Poster Presentation Royal Australian Chemical Institute National Congress 2026

Targeted delivery of coenzyme Q10 to mitochondria (#515)

Muhammad Tahir Waseem 1 , Elizabeth New 1
  1. School of Chemistry, The University of Sydney, Sydney, NSW, Australia

Coenzyme Q10 (CoQ10), also known as ubiquinone (UQ), serves as mitochondrial antioxidant whose deficiency allows reactive oxygen species (ROS) level to raise, causing insulin resistance and ultimately various cardiometabolic disorders.1 Therefore, CoQ10 is identified as a therapeutic agent, supplement of which to the mitochondria can prevent its subsequent diseases.2 CoQ10 has low oral bioavailability due to its lipophilic nature and large molecular weight. To overcome this, several mitochondrially targeting cations (MTCs) have been reported for localization of CoQ10 to the mitochondrial matrix. Nevertheless, direct conjugation of CoQ10 to MTCs has been shown to loses its biological functions3, highlighting the need for alternative delivery approaches that retain CoQ10 function while enabling controlled mitochondrial release.

In this context, we are developing fluorescent probes conjugated to CoQ10 via cleavable linkers that respond to distinct biological or external stimuli. Such stimulus-responsive probes enable spatiotemporally controlled release of CoQ10 while simultaneously allowing us to visualise probe activation within mitochondria. As a representative example, we synthesised rhodamine-based fluorescent probes in which CoQ10 is linked via a ROS-sensitive cleavable linker. Rhodamine serves both as a mito-targeting and a fluorescence reporter.
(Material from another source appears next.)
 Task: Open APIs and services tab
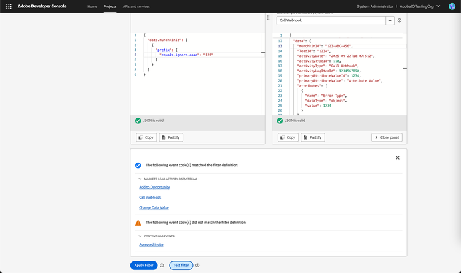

Under elevated ROS conditions, ROS-sensitive linker cleavage induces a fluorescence turn-on response accompanied by the release of active CoQ10. This approach enables ROS-triggered CoQ10 delivery with real-time fluorescence monitoring, offering a promising tool for investigating mitochondrial oxidative stress and laying the foundations for future drug development.
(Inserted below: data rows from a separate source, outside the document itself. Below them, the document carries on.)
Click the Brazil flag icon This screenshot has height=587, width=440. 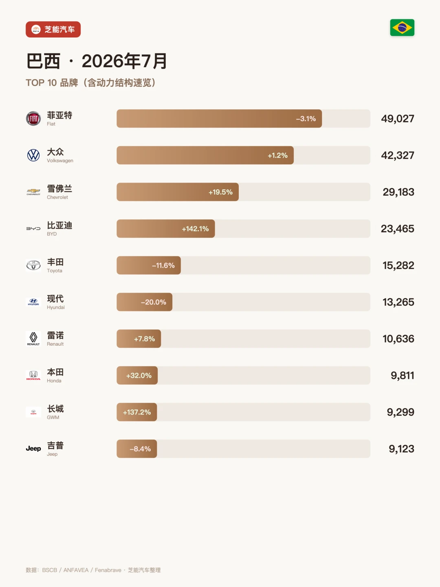402,28
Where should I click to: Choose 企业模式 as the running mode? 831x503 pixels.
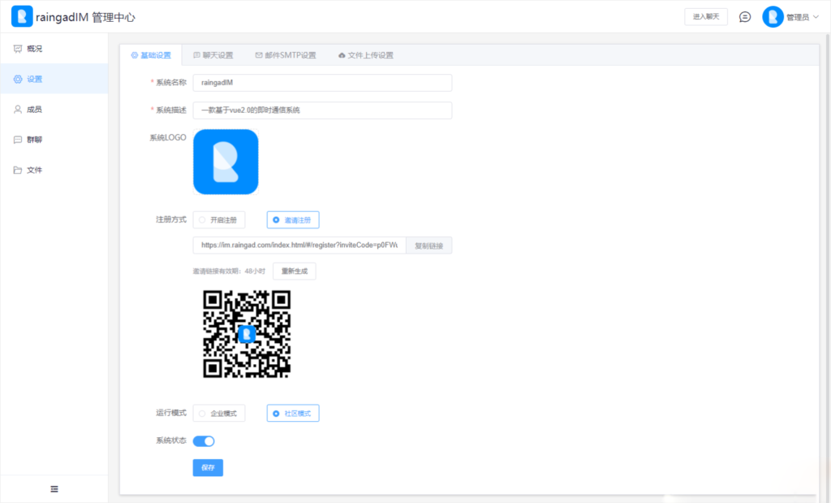[219, 413]
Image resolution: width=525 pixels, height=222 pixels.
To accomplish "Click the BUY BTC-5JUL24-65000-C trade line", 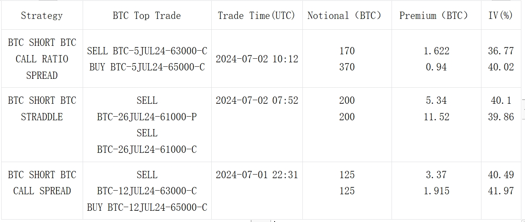I will click(x=147, y=67).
  1. Halban, P. A.; Polonsky, K. S.; Bowden, D. W.; Hawkins, M. A.; Ling, C.; Mather, K. J.; Powers, A. C.; Rhodes, C. J.; Sussel, L.; Weir, G. C. β-cell failure in type 2 diabetes: postulated mechanisms and prospects for prevention and treatment. The Journal of Clinical Endocrinology & Metabolism 2014, 99 (6), 1983-1992.
  2. Williamson, J.; Hughes, C. M.; Cobley, J. N.; Davison, G. W. The mitochondria-targeted antioxidant MitoQ, attenuates exercise-induced mitochondrial DNA damage. Redox biology 2020, 36, 101673.
  3. Russell, O. M.; Gorman, G. S.; Lightowlers, R. N.; Turnbull, D. M. Mitochondrial diseases: hope for the future. Cell 2020, 181 (1), 168-188.